### DATA TO PROCESS

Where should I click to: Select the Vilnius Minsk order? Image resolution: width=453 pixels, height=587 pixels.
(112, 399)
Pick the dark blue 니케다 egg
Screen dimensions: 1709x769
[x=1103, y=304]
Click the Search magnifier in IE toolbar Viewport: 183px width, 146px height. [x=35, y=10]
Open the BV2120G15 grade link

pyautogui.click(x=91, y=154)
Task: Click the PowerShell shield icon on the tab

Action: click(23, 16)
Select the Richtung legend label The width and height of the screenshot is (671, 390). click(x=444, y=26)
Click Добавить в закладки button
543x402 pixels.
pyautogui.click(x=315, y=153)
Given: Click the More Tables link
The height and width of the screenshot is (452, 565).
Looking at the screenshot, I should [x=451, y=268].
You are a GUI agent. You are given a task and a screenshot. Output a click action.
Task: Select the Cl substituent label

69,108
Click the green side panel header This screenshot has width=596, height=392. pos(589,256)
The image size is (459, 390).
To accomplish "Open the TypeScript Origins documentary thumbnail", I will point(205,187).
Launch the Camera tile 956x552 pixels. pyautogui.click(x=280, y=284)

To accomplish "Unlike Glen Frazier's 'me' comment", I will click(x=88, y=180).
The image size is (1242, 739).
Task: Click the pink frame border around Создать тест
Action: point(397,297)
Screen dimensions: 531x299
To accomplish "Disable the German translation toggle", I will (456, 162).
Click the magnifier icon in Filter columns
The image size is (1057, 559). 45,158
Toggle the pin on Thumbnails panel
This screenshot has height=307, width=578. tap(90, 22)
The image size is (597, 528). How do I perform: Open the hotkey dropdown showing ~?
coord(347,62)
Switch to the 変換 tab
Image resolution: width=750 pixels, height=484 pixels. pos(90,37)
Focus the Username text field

######

— WHAT THIS TASK INVOLVES —
An exact transcript of all the records is the expected result.

— REPLY —
Where should I click to: Select the Vilnius Minsk order? Image resolution: width=453 pixels, height=587 pixels.
(112, 399)
Pick the dark blue 니케다 egg
Screen dimensions: 1709x769
[x=1103, y=304]
Click the Search magnifier in IE toolbar Viewport: 183px width, 146px height. [x=35, y=10]
Open the BV2120G15 grade link

pyautogui.click(x=91, y=154)
Task: Click the PowerShell shield icon on the tab

Action: click(23, 16)
Select the Richtung legend label The width and height of the screenshot is (671, 390). click(x=444, y=26)
Click Добавить в закладки button
543x402 pixels.
pyautogui.click(x=315, y=153)
Given: Click the More Tables link
The height and width of the screenshot is (452, 565).
Looking at the screenshot, I should [x=451, y=268].
You are a GUI agent. You are given a task and a screenshot. Output a click action.
Task: Select the Cl substituent label

69,108
Click the green side panel header This screenshot has width=596, height=392. pos(589,256)
The image size is (459, 390).
To accomplish "Open the TypeScript Origins documentary thumbnail", I will point(205,187).
Launch the Camera tile 956x552 pixels. pyautogui.click(x=280, y=284)

To accomplish "Unlike Glen Frazier's 'me' comment", I will click(x=88, y=180).
The image size is (1242, 739).
Task: Click the pink frame border around Создать тест
Action: point(397,297)
Screen dimensions: 531x299
To accomplish "Disable the German translation toggle", I will (456, 162).
Click the magnifier icon in Filter columns
The image size is (1057, 559). 45,158
Toggle the pin on Thumbnails panel
This screenshot has height=307, width=578. tap(90, 22)
The image size is (597, 528). How do I perform: Open the hotkey dropdown showing ~?
coord(347,62)
Switch to the 変換 tab
Image resolution: width=750 pixels, height=484 pixels. pos(90,37)
Focus the Username text field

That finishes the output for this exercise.